私があの時、かろうじて主張したのは、「その儲けは、大司教の心にかなう、貧しい人々のためのみに使って欲しいという、作者としての意図」だけだった。いくら私のスペイン語が貧しくても、私はその部分を改変させられるのは納得できなかった。だから、たとえスペイン語がつたなくても、其処だけは変えるなと主張したのである。

 

私はあの癌病院のシスターをだましたみたいな、変な気分で、憂鬱だった。マルタもその人物も、口を揃えていったのだ。「癌病院のオフィスは小さくて、絵なんか置けない、あの協会がロメロ関係のことはすべて取り仕切っているので、ロメロゆかりの展示室も公開されているし、ずっと大きな空間があり、多くの人々が集まる。」

 

あの時私は言うべきだった。「自分はあの絵を名誉のために描いたのではない。大きい空間に飾られたり、たくさんの人に知られるためでもない。私はロメロ大司教への追悼の念で描いたのだ。できればあの暗殺の現場に飾って欲しいのだ。

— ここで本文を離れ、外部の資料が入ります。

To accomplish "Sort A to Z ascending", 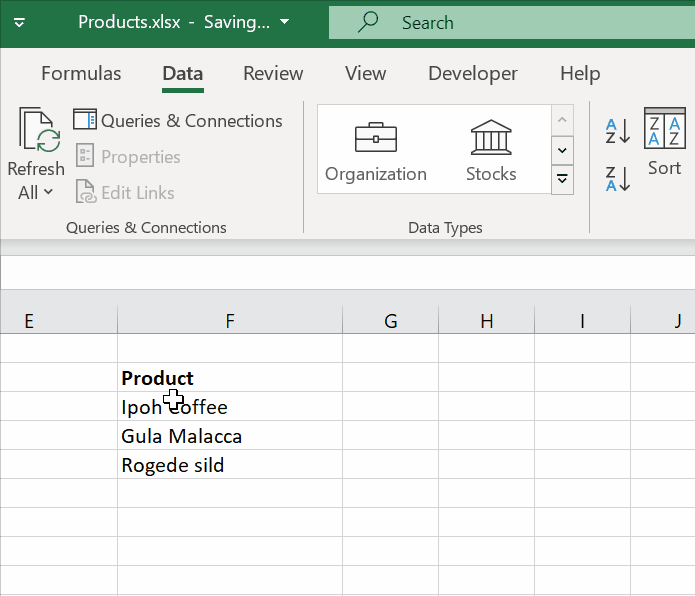I will (x=617, y=131).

」しかし後の祭りだった。すべてはあのときの、私の理解不足で、おかしな方向に行ってしまった。

 

まあ、いい。私は気を取り直した。自分の作品を欲しがる人がいる。こっちに飾りたい、あっちに飾りたい、シャツの柄にしたい、写真集の袋にしたい、といって、争っている人がいる。それで、無名の画家としては満足じゃないか。

 

私は、エルサルバドル訪問の当座の目的を果たして、帰路に着いた。